Concluding that “most of the factors that explain [the paradox] result from institutional and policy failure,” the review committee calls for the Bank and its agencies to monitor governance in countries where it supported resource projects, and to keep a close track on resource revenues going to governments.

The report will also recommend that World Bank agencies need “integrated strategies” to ensure resource industries meet sustainable-development goals, and that the agencies “should support significant sector expansion only where it can address” sustainable-development and governance issues.

The review also says the World Bank Group needs to strengthen the implementation of existing policies, particularly in evaluating the impacts and benefits of the resource projects it finances. The review’s clearest recommendation is that distribution of economic benefits from resource projects be evaluated.

The report also finds that the World Bank has fallen short in addressing human-rights and community consultation issues in its funding for resource projects. The review committee noted that the Bank has better access to stakeholders and should use that advantage to promote human rights and community consultation.

The World Bank commissioned the review after a group of non-governmental organizations petitioned the Bank to cut all its financial support to extractive industry projects. The groups advanced the view that development of mineral resources, on balance, increased poverty and misery in developing countries.

The review committee was headed by Salim, who is also a member of the Earth Council, a Costa Rican-based non-governmental organization headed by policy entrepreneur Maurice Strong. The review was done in consultation with an advisory board that included representatives from the mineral industry, non-governmental organizations, and academia. One of the representatives was American political science professor Michael Ross of the University of California. A proponent of the “commodity curse” theory, Ross prepared a report for Oxfam America contending that resource development is bad for poor countries.

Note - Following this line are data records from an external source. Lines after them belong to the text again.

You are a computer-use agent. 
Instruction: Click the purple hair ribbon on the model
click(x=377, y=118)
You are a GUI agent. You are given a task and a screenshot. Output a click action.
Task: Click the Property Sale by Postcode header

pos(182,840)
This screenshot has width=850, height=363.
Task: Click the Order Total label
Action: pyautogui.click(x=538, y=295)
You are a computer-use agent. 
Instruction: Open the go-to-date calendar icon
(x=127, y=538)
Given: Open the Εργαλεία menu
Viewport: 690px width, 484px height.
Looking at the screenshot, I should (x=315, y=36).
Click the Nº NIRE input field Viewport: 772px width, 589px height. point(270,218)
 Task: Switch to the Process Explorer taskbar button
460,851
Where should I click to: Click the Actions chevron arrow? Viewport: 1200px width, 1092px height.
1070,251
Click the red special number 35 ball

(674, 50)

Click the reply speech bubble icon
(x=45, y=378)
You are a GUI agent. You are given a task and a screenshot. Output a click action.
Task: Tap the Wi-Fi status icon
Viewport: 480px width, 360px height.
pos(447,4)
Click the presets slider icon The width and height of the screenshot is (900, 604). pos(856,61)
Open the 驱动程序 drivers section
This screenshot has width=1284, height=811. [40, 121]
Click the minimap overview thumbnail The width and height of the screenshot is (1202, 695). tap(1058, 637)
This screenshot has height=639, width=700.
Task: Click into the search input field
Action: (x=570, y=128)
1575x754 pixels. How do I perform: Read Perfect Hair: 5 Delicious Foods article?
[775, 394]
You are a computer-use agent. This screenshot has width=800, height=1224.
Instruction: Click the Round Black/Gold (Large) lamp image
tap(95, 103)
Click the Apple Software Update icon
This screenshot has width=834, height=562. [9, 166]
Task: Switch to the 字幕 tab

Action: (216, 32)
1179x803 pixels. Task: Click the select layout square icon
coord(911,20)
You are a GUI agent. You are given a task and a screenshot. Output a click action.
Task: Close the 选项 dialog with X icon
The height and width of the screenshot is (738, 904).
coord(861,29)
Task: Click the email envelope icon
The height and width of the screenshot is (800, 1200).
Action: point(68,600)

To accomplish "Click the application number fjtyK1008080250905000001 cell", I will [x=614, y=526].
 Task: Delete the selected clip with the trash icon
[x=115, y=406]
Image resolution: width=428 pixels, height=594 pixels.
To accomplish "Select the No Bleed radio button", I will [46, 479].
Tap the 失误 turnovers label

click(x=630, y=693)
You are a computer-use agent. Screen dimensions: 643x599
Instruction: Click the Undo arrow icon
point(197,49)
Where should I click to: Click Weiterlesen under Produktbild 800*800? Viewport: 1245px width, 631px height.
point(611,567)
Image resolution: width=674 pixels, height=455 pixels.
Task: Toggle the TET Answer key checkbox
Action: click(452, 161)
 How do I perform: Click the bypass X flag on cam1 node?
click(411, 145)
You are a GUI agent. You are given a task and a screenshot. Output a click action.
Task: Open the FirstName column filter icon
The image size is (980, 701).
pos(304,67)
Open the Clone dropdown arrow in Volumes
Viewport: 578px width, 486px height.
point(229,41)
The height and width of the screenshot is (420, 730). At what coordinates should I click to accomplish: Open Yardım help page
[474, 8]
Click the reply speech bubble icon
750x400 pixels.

The International Council on Mining and Metals, an industry group that grew out of the Mining, Minerals and Sustainable Development initiative and was represented on the Review’s advisory board, submitted a brief that charged that the draft report presented “an unbalanced picture of industry performance” and contained too many recommendations. Similarly, the Prospectors & Developers Association of Canada submitted recommendations that the World Bank remain involved in resource financing but that it give priority to projects in countries where resource revenues will be effectively redistributed or spent for the benefit of local populations.